What to work on |
Output the complete listing. Match it exactly.

Given records |
________________________

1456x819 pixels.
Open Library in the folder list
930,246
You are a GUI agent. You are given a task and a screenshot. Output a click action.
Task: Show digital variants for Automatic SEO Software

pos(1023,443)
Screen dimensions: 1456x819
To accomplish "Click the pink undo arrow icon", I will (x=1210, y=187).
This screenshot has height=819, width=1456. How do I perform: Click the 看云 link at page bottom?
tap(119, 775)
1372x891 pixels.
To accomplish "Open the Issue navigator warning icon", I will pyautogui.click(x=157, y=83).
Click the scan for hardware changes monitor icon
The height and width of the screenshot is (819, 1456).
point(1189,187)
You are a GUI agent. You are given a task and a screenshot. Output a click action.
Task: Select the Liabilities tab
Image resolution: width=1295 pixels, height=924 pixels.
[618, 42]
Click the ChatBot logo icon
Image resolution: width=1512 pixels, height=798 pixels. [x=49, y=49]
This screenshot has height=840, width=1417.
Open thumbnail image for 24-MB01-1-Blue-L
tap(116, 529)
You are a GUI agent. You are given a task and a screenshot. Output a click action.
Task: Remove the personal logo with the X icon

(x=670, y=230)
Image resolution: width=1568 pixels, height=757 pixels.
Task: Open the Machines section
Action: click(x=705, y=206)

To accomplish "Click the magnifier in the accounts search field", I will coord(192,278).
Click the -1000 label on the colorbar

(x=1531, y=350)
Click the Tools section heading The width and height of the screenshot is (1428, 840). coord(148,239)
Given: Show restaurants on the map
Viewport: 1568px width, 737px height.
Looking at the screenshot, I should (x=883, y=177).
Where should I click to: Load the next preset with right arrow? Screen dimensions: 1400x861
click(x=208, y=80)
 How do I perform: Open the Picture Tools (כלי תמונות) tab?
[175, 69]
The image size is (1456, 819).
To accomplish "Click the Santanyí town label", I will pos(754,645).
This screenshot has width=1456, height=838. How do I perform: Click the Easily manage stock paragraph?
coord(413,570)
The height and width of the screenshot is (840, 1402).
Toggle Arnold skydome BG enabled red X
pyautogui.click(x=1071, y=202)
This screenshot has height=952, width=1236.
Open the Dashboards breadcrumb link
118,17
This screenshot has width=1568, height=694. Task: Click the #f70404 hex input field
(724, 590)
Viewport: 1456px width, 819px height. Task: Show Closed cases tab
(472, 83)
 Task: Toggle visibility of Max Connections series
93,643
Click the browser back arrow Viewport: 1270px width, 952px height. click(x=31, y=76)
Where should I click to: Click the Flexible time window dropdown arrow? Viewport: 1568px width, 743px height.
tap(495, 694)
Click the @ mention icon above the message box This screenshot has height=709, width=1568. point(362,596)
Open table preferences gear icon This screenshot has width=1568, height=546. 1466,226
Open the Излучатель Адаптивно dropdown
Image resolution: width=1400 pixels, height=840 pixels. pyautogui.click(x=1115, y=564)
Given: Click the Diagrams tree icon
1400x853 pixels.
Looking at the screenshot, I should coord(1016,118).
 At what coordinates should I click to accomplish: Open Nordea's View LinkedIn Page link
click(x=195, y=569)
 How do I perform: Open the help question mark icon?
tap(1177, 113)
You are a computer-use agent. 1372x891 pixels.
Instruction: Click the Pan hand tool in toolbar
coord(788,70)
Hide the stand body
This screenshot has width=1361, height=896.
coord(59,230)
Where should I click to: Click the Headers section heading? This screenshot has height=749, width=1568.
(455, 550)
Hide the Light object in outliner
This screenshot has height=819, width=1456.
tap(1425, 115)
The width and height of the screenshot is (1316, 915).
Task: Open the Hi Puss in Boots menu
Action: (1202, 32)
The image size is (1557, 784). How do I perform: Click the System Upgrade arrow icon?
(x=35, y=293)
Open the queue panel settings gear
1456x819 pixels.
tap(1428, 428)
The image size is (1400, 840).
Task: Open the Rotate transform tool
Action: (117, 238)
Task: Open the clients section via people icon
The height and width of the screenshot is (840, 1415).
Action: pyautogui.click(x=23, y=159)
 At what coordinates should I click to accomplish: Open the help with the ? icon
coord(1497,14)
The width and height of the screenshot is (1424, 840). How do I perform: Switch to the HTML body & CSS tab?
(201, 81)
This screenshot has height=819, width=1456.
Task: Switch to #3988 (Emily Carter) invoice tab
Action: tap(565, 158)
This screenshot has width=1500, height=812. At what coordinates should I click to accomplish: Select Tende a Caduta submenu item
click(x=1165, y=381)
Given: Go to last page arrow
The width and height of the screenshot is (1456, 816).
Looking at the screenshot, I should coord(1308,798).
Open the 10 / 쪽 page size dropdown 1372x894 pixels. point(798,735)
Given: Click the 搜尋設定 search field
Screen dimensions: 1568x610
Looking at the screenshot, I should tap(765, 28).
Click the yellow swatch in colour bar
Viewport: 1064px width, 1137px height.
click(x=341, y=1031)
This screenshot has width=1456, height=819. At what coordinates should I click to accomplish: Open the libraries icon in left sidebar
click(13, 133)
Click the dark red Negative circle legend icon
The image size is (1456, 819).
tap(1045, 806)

________________________

Solution |
1456x819 pixels.
Open Library in the folder list
930,246
You are a GUI agent. You are given a task and a screenshot. Output a click action.
Task: Show digital variants for Automatic SEO Software

pos(1023,443)
Screen dimensions: 1456x819
To accomplish "Click the pink undo arrow icon", I will (x=1210, y=187).
This screenshot has height=819, width=1456. How do I perform: Click the 看云 link at page bottom?
tap(119, 775)
1372x891 pixels.
To accomplish "Open the Issue navigator warning icon", I will pyautogui.click(x=157, y=83).
Click the scan for hardware changes monitor icon
The height and width of the screenshot is (819, 1456).
point(1189,187)
You are a GUI agent. You are given a task and a screenshot. Output a click action.
Task: Select the Liabilities tab
Image resolution: width=1295 pixels, height=924 pixels.
[618, 42]
Click the ChatBot logo icon
Image resolution: width=1512 pixels, height=798 pixels. [x=49, y=49]
This screenshot has height=840, width=1417.
Open thumbnail image for 24-MB01-1-Blue-L
tap(116, 529)
You are a GUI agent. You are given a task and a screenshot. Output a click action.
Task: Remove the personal logo with the X icon

(x=670, y=230)
Image resolution: width=1568 pixels, height=757 pixels.
Task: Open the Machines section
Action: click(x=705, y=206)

To accomplish "Click the magnifier in the accounts search field", I will coord(192,278).
Click the -1000 label on the colorbar

(x=1531, y=350)
Click the Tools section heading The width and height of the screenshot is (1428, 840). coord(148,239)
Given: Show restaurants on the map
Viewport: 1568px width, 737px height.
Looking at the screenshot, I should (x=883, y=177).
Where should I click to: Load the next preset with right arrow? Screen dimensions: 1400x861
click(x=208, y=80)
 How do I perform: Open the Picture Tools (כלי תמונות) tab?
[175, 69]
The image size is (1456, 819).
To accomplish "Click the Santanyí town label", I will pos(754,645).
This screenshot has width=1456, height=838. How do I perform: Click the Easily manage stock paragraph?
coord(413,570)
The height and width of the screenshot is (840, 1402).
Toggle Arnold skydome BG enabled red X
pyautogui.click(x=1071, y=202)
This screenshot has height=952, width=1236.
Open the Dashboards breadcrumb link
118,17
This screenshot has width=1568, height=694. Task: Click the #f70404 hex input field
(724, 590)
Viewport: 1456px width, 819px height. Task: Show Closed cases tab
(472, 83)
 Task: Toggle visibility of Max Connections series
93,643
Click the browser back arrow Viewport: 1270px width, 952px height. click(x=31, y=76)
Where should I click to: Click the Flexible time window dropdown arrow? Viewport: 1568px width, 743px height.
tap(495, 694)
Click the @ mention icon above the message box This screenshot has height=709, width=1568. point(362,596)
Open table preferences gear icon This screenshot has width=1568, height=546. 1466,226
Open the Излучатель Адаптивно dropdown
Image resolution: width=1400 pixels, height=840 pixels. pyautogui.click(x=1115, y=564)
Given: Click the Diagrams tree icon
1400x853 pixels.
Looking at the screenshot, I should coord(1016,118).
 At what coordinates should I click to accomplish: Open Nordea's View LinkedIn Page link
click(x=195, y=569)
 How do I perform: Open the help question mark icon?
tap(1177, 113)
You are a computer-use agent. 1372x891 pixels.
Instruction: Click the Pan hand tool in toolbar
coord(788,70)
Hide the stand body
This screenshot has width=1361, height=896.
coord(59,230)
Where should I click to: Click the Headers section heading? This screenshot has height=749, width=1568.
(455, 550)
Hide the Light object in outliner
This screenshot has height=819, width=1456.
tap(1425, 115)
The width and height of the screenshot is (1316, 915).
Task: Open the Hi Puss in Boots menu
Action: (1202, 32)
The image size is (1557, 784). How do I perform: Click the System Upgrade arrow icon?
(x=35, y=293)
Open the queue panel settings gear
1456x819 pixels.
tap(1428, 428)
The image size is (1400, 840).
Task: Open the Rotate transform tool
Action: (117, 238)
Task: Open the clients section via people icon
The height and width of the screenshot is (840, 1415).
Action: pyautogui.click(x=23, y=159)
 At what coordinates should I click to accomplish: Open the help with the ? icon
coord(1497,14)
The width and height of the screenshot is (1424, 840). How do I perform: Switch to the HTML body & CSS tab?
(201, 81)
This screenshot has height=819, width=1456.
Task: Switch to #3988 (Emily Carter) invoice tab
Action: tap(565, 158)
This screenshot has width=1500, height=812. At what coordinates should I click to accomplish: Select Tende a Caduta submenu item
click(x=1165, y=381)
Given: Go to last page arrow
The width and height of the screenshot is (1456, 816).
Looking at the screenshot, I should coord(1308,798).
Open the 10 / 쪽 page size dropdown 1372x894 pixels. point(798,735)
Given: Click the 搜尋設定 search field
Screen dimensions: 1568x610
Looking at the screenshot, I should tap(765, 28).
Click the yellow swatch in colour bar
Viewport: 1064px width, 1137px height.
click(x=341, y=1031)
This screenshot has width=1456, height=819. At what coordinates should I click to accomplish: Open the libraries icon in left sidebar
click(13, 133)
Click the dark red Negative circle legend icon
The image size is (1456, 819).
tap(1045, 806)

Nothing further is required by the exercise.